Banking & Capital Markets

India Moves to Ease Fears Over Run on Rupees

"The temporary [cash] shortage caused by a sudden and unusual increase in some areas is being tackled quickly," the country's finance minister says.
Matthew HellerApril 17, 2018

India’s government on Tuesday sought to ease concerns over a cash crunch that has shut down ATMs around the country, saying it was taking steps to address the shortage.

Currency withdrawal by individuals for the January-March period was at 1.4 trillion rupees, sharply higher than 1.1 trillion rupees in the same quarter of 2016, according to Reserve Bank of India data. Demand for cash shot up by 450 billion rupees ($6.9 billion) in the first two weeks of April alone.

“In just one busy shopping street in Delhi today, eight of out of nine banks displayed signs declaring that they had run out of cash, with long queues outside the one branch that was still dispensing money,” The Times of London reported on Tuesday.

But the Finance Ministry said in a statement that “The government is taking all steps to ensure that ATMs are supplied with cash and to get non-functional ATMs normalized at the earliest,” while Finance Minister Arun Jaitley tweeted that there “was more than adequate currency in circulation.”

“The temporary shortage caused by a sudden and unusual increase in some areas is being tackled quickly,” he added.

The Reserve Bank of India, the country’s central bank, insisted it had “sufficient cash” in its vaults but said it was increasing the printing of rupee notes at its presses around the country, including a five-fold jump in the printing of 500 rupee notes.

The cash crunch has revived fears of a repeat of the crisis that ensued after India’s Prime Minister Narendra Modi in late 2016 announced he was scrapping the 1,000 and 500 rupee notes with only months’ notice.
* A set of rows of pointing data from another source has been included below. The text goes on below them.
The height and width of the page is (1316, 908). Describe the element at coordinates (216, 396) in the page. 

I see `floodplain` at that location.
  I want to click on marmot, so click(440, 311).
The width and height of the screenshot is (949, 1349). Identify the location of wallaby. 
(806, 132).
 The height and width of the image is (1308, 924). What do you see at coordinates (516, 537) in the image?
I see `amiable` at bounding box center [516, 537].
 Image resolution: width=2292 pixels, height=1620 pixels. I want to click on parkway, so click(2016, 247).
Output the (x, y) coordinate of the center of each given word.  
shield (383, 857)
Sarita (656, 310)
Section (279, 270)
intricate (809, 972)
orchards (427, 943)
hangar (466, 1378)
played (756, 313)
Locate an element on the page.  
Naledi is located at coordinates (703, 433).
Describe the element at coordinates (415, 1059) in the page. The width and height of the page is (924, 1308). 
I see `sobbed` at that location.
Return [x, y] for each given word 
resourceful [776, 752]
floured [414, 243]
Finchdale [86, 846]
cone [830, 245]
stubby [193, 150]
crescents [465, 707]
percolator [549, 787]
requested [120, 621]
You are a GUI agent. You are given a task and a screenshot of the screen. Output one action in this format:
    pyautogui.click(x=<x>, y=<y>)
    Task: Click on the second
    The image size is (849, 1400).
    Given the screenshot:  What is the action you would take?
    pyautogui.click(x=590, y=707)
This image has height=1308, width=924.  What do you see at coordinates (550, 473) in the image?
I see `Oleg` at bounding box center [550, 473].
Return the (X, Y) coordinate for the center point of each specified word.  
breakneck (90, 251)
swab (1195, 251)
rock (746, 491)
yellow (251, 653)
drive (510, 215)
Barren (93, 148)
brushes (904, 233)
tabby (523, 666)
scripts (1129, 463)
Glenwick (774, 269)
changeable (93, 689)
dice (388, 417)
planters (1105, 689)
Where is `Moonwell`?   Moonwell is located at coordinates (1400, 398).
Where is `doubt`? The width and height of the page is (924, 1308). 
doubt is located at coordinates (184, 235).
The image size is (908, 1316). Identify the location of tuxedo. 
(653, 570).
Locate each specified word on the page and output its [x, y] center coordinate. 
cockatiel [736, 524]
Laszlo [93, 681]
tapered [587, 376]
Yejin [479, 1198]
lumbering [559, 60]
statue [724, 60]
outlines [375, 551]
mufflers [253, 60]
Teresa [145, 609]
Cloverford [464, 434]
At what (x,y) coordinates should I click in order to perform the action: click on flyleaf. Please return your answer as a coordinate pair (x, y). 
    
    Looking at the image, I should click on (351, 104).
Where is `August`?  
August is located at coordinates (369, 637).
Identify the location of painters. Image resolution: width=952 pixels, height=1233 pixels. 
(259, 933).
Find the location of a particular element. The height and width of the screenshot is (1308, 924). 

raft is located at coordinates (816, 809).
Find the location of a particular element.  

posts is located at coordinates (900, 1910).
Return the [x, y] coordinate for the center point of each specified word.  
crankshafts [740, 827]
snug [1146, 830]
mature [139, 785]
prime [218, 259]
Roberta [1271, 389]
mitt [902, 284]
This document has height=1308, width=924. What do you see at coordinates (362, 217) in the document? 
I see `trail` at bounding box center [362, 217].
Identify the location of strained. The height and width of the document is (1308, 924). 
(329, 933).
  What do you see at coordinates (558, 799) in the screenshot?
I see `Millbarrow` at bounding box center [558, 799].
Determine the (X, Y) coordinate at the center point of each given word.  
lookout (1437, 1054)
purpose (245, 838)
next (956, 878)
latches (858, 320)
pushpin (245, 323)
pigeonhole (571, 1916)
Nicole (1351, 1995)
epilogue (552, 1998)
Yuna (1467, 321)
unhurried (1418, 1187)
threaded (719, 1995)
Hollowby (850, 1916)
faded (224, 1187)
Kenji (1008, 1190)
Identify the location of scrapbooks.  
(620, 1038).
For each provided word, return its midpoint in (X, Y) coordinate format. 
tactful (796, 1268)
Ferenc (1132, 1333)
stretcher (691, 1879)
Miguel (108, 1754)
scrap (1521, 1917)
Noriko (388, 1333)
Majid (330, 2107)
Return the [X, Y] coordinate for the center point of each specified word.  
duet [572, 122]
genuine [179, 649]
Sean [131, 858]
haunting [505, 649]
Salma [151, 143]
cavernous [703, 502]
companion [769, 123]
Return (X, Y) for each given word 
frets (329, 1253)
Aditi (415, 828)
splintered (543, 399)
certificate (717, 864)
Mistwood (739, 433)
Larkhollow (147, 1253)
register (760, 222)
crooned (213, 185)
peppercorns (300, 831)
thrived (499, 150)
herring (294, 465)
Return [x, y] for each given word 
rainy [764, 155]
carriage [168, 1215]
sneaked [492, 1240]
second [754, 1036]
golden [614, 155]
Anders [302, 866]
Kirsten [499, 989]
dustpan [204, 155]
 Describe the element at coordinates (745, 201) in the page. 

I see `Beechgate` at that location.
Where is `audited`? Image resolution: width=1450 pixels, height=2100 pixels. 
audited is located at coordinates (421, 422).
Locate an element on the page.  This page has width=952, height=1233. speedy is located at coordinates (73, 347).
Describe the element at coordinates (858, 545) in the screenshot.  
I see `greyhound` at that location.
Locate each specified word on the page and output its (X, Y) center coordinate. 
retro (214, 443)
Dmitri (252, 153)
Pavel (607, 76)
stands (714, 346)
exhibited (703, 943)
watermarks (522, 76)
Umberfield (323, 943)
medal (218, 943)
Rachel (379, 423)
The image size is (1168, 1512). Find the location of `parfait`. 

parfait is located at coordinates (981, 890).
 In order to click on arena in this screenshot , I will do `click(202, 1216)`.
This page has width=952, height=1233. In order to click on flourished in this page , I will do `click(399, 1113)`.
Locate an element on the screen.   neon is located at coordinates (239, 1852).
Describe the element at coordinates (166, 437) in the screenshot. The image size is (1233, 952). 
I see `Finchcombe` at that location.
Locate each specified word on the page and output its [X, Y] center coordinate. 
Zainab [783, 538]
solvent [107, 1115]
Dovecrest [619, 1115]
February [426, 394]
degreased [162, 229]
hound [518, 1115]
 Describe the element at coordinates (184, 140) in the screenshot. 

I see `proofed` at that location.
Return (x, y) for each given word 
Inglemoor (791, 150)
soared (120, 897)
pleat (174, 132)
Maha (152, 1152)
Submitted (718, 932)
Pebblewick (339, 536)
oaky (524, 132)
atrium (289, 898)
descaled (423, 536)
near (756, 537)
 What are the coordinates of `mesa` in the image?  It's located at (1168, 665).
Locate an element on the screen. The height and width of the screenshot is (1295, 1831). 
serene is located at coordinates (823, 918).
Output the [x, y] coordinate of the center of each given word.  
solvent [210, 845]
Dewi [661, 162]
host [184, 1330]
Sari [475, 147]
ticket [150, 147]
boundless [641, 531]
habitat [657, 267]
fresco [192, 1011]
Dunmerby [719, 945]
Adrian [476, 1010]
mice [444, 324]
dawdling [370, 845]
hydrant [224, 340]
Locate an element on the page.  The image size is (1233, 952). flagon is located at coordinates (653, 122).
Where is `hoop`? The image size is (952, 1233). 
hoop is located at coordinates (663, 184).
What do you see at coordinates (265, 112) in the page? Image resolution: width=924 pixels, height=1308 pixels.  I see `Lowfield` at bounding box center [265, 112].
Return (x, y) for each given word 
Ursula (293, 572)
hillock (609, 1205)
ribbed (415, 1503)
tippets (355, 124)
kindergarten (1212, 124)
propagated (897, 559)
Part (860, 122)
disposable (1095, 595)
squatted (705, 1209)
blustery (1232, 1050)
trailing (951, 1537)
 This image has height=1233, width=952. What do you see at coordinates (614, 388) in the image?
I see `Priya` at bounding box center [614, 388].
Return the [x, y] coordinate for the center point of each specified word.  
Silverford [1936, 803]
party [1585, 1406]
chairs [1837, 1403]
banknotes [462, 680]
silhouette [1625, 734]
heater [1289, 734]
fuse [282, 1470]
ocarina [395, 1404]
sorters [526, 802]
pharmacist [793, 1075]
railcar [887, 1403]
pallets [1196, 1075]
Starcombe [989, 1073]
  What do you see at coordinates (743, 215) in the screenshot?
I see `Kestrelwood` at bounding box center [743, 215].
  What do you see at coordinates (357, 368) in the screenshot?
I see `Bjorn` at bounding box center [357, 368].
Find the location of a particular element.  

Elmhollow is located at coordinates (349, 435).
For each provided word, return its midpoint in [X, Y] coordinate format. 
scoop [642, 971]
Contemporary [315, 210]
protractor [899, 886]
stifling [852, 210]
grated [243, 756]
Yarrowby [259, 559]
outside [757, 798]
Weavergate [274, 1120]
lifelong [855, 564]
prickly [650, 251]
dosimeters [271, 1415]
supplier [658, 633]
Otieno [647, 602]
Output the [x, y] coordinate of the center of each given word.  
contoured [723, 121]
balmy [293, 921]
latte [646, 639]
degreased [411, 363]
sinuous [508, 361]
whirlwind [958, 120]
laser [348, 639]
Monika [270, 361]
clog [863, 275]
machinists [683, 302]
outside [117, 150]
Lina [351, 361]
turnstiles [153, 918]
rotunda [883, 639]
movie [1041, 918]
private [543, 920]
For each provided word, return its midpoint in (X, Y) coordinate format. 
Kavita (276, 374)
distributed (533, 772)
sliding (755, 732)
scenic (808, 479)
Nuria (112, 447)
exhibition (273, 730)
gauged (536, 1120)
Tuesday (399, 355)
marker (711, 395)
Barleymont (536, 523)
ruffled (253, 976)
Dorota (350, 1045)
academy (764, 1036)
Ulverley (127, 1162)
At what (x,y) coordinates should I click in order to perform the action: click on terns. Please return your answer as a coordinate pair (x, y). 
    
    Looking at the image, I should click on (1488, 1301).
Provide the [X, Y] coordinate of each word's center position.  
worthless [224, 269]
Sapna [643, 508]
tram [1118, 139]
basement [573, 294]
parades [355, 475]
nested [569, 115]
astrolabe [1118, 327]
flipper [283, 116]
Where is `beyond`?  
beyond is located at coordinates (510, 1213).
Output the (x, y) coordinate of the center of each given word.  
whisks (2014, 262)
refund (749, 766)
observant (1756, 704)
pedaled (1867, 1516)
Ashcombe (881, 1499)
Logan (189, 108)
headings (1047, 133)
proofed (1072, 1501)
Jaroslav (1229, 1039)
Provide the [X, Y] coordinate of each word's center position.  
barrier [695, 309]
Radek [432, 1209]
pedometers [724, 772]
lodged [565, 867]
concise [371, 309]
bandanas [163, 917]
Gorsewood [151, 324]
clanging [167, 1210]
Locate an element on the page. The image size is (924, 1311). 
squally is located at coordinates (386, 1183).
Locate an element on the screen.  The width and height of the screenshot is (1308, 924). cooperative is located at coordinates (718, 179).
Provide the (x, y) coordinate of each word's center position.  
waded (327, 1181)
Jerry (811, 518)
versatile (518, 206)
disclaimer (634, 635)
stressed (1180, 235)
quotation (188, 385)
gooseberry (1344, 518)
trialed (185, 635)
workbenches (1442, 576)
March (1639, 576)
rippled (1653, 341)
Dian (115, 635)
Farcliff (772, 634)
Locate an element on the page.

The “demonetization” was aimed to promoting a digital economy to combat counterfeiting and bribery.

Cash withdrawals in India go up during crop harvest season, which is usually during March to April, and then during festival season in October, but the unusual demand for cash over the past three months suggests that people are hoarding high-value notes.

Analysts say that concerns over the health of India’s banking system have also triggered savers to withdraw cash.